Greg Graffin Ph.D. ’03: That is a really interesting question because it’s not immediately obvious that they have anything to do with one another. I think you learn that by becoming a scientist, or becoming actually any kind of academic pursuit — you want to learn to think critically. But you also have to do that in songwriting. Even though the genre that we belong to is called punk rock, we’ve always considered ourselves songwriters, [and] I’ve always considered myself a singer. In order to do that well, you have to really construct ideas in a critical fashion. It’s very similar actually to academic pursuits — putting together a good research paper, for instance, or putting together a good composition in English, or whatever language you do. They are the same skills of creativity and critical thinking. In that sense, I’ve always found a nice parallel between the two worlds.
But more recently, I’ve been thinking a little bit more about the genre of punk, and I’m very surprised at its longevity. There’s something about it that is going to stick around a long time. It seems like there’s something universal about punk music that people gravitate towards. It’s not necessarily the things you would identify with it immediately. It’s not the nihilism; it’s not the violence — that’s not what’s interesting. It’s this critical thinking about the world and challenging the norms. This countercultural strain that goes through the music has been there in popular music for a long time, even before punk really hit the scene in the late ’70s with the Sex Pistols.
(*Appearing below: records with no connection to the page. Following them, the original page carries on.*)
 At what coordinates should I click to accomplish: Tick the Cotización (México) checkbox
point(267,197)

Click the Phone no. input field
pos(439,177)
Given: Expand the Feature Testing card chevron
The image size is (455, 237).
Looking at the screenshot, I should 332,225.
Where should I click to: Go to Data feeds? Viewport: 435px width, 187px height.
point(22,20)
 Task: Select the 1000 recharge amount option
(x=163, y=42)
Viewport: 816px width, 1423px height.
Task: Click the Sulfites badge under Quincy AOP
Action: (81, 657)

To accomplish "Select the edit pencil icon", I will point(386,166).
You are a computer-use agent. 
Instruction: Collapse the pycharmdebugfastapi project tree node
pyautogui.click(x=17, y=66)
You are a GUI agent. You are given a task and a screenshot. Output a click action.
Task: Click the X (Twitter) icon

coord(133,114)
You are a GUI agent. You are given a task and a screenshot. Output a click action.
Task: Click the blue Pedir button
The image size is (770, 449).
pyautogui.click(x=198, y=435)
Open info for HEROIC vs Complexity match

There was this countercultural movement, and in that sense, I think evolution is a really interesting history because it had its start as a countercultural movement also.
Charles Darwin waited 20 years to publish his discovery about the origin of species. He had come to the conclusion that species originate by natural selection, but he didn’t publish it for 20 years. That’s because it was so foreign to polite Victorian society that if he were to publish it early, he and his family could have easily been shunned by the very scientific community that he was aspiring to. So he kept it quiet, but ultimately he published evolution by natural selection, On the Origin of Species [by Means of Natural Selection, or the Preservation of Favoured Races in the Struggle for Life] in 1859. When he did, there was a firestorm, [and] there was still a backlash. In a sense, it was against all the polite social interactions of scientists at the time to suggest that humans and chimpanzees, for instance, could be closely related by a common descent.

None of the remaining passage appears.